Puerto Rican singer and actress

Milagros Ninette Corretjer Maldonado, known as Millie Corretjer
(born April 18, 1974), is a Puerto Rican and Mexican singer and actress. She was married to former professional boxer Oscar De La Hoya. She is the granddaughter of influential poet and one-time Secretary General of the pro-independence Puerto Rican Nationalist Party, Juan Antonio Corretjer.

==Early life==
Corretjer was born on April 18, 1974, in San Juan, Puerto Rico, to Jesús Francisco Corretjer and Milagros Maldonado. Her paternal grandfather was poet and activist Juan Antonio Corretjer Montes, with her paternal great-great grandfather Antoni Corretjer Caire originally from Pineda de Mar, Province of Barcelona, Spain.

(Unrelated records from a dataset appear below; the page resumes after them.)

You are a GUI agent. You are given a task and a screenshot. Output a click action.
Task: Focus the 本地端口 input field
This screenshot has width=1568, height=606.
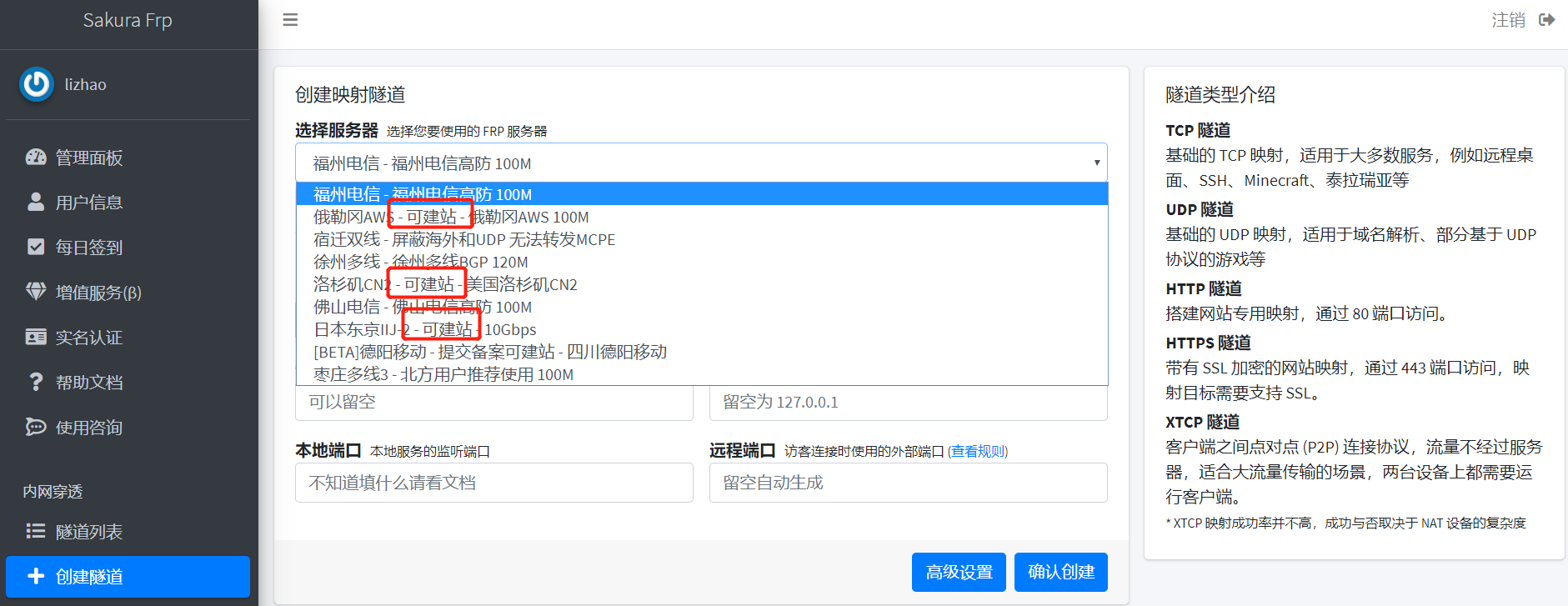point(494,483)
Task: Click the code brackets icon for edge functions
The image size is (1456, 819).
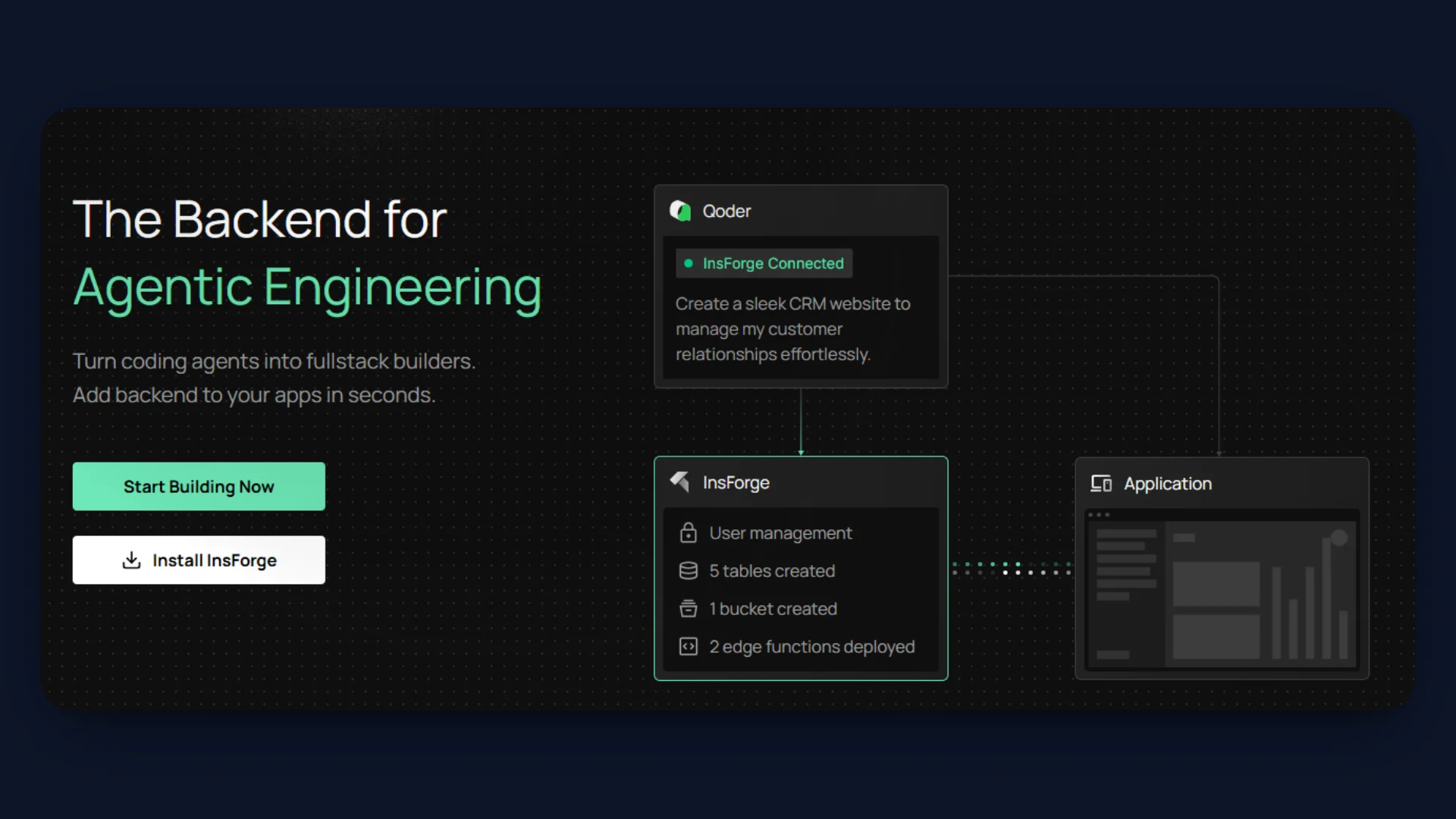Action: pos(689,646)
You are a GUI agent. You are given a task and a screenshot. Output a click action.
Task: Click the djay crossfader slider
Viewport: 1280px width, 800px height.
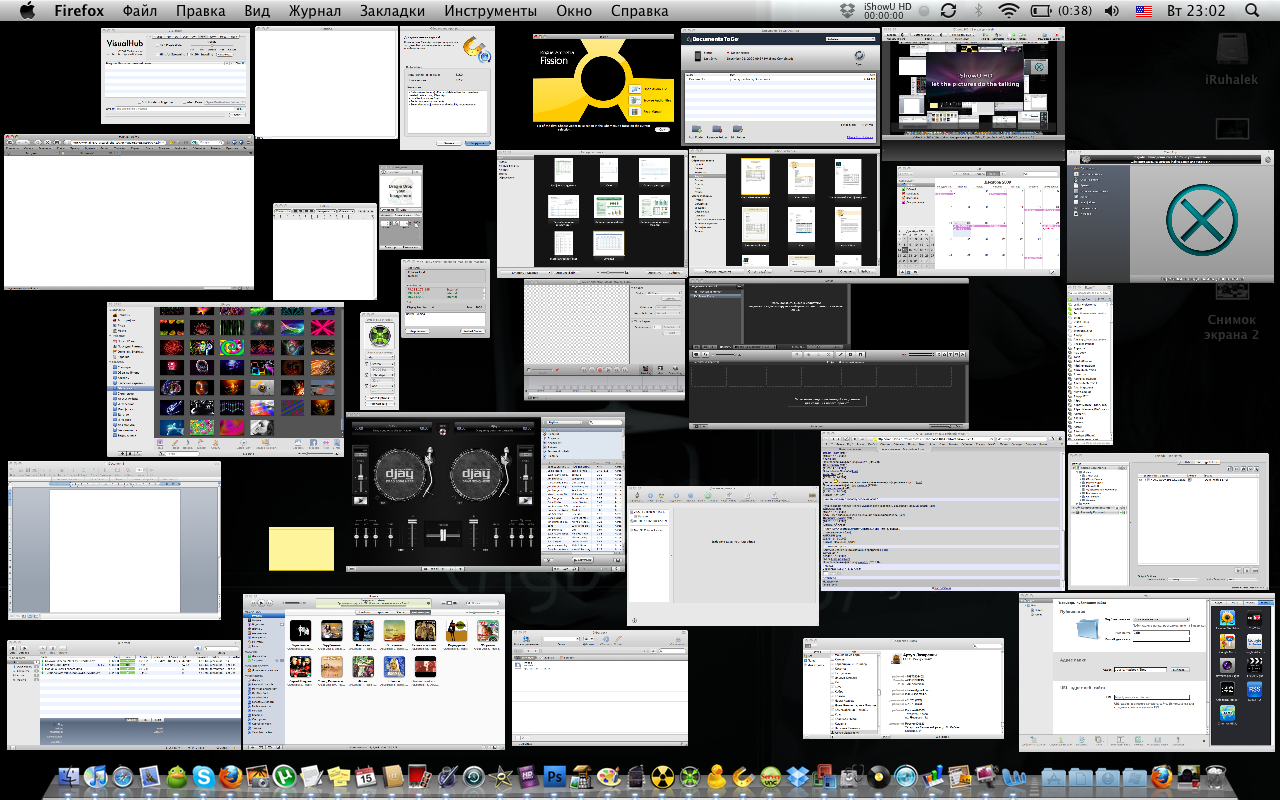tap(442, 536)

At the age of 15, Corretjer hosted the Puerto Rican television show La Ola Nueva ("The New Wave").

==Musical career==
In 1995, she moved to Mexico and released the album Sola ("Alone"), which sent three of her songs to the Billboard lists. The album featured Spanish versions of Selena songs, "Where Did the Feeling Go?", which was called "Donde te has ido amor", and "Only Love", called "Solo tu", and received a nomination for a Lo Nuestro Award for Best New Artist.

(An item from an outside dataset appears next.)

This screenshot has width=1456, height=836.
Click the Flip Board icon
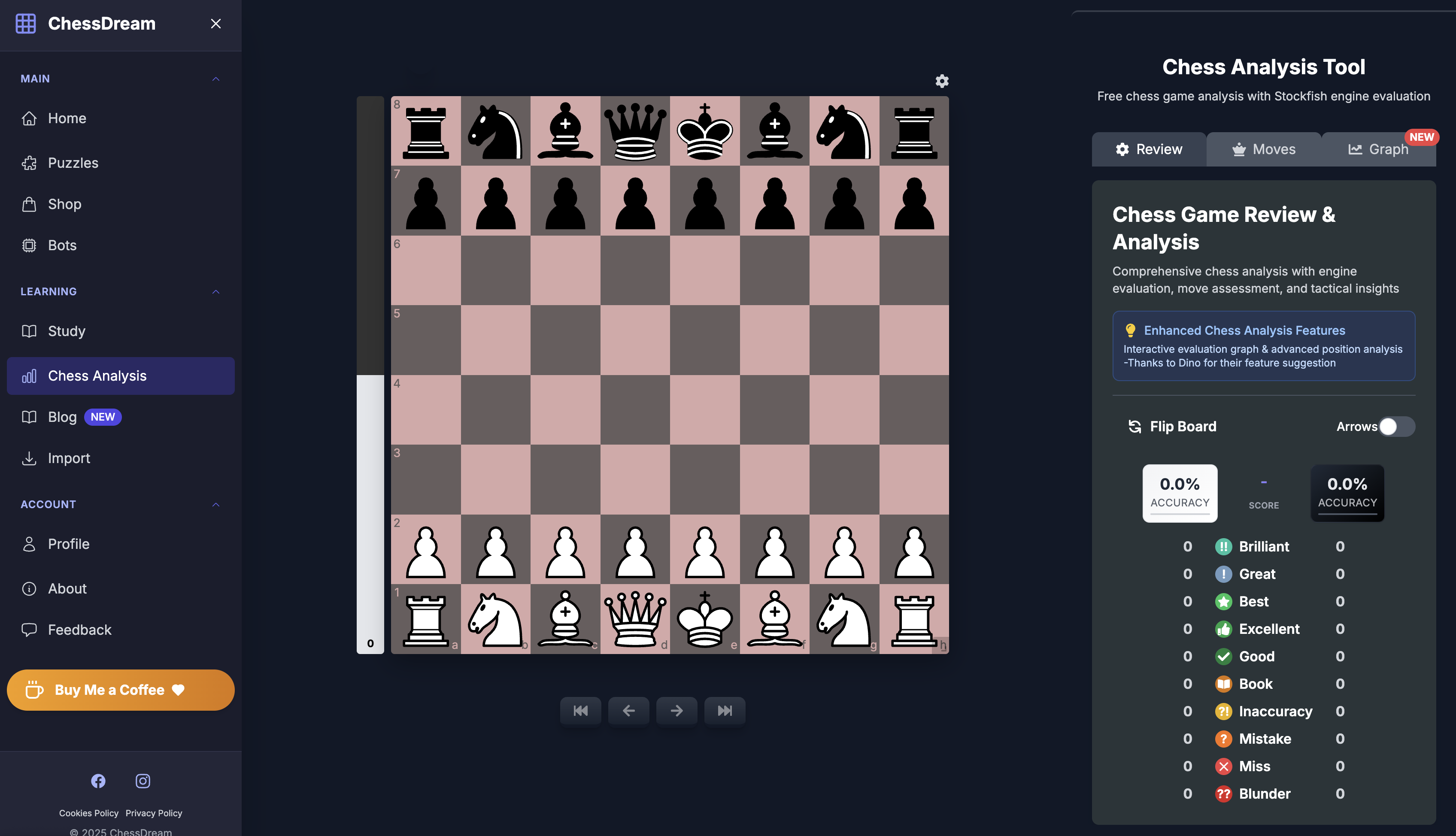tap(1134, 427)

In 1997, Corretjer released her second album, Emociones ("Emotions").

Her third album, 1999's Amar es un Juego, earned her a gold album in Puerto Rico; her song "De Hoy en Adelante" ("From Today On") ranked number one on the Billboard charts for more than six weeks.

Corretjer and her music became well known in Puerto Rico, Mexico, Argentina, Bolivia, Brazil (where she lived for six months) and other Latin American countries, as well as in the United States.

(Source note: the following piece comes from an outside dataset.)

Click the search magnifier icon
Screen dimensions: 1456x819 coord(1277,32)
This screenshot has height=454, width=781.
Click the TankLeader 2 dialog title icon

Corretjer re-took her singing career in 2020, recording a video of one of her new songs, called "Si yo Fuera Tu" ("If I Were You") by herself and by using an iPhone.

==Marriage and children==
In 2000, Oscar De La Hoya recorded his first music album. In the studio, while trying to record songs for his album, he was finding it difficult to sing with more passion. To demonstrate passionate singing, his producer Rudy Perez showed him "Una Voz en el Alma", one of Corretjer's music videos from the previous album, which he had produced. De La Hoya asked for the name of the singer in the video, and the producer replied that she was a singer and actress named Millie Corretjer, who had previously worked with him.

De La Hoya asked that Corretjer be the model in his next music video. After meeting each other on an EMI convention in Texas, the two fell in love and began dating. They were married on October 5, 2001, in a secret ceremony in San Juan.

Corretjer made an appearance in De La Hoya's video "Para Que", and years later he did the same for Corretjer's video "En Cuerpo y Alma".

Corretjer has three children, a son, Oscar Gabriel De La Hoya (born December 29, 2005) and two daughters, Nina Lauren Nenitte De La Hoya (born December 29, 2007) and Victoria Lauren Rose De La Hoya (born January 14, 2014). She also has three former stepchildren through De La Hoya, all from his previous relationships: two ex-stepsons, Jacob De La Hoya (born February 18, 1998) and Devon De La Hoya (born November 30, 1998), and an ex-stepdaughter, Atiana Cecilia De La Hoya (born March 29, 1999).

In 2016, Corretjer and De La Hoya split.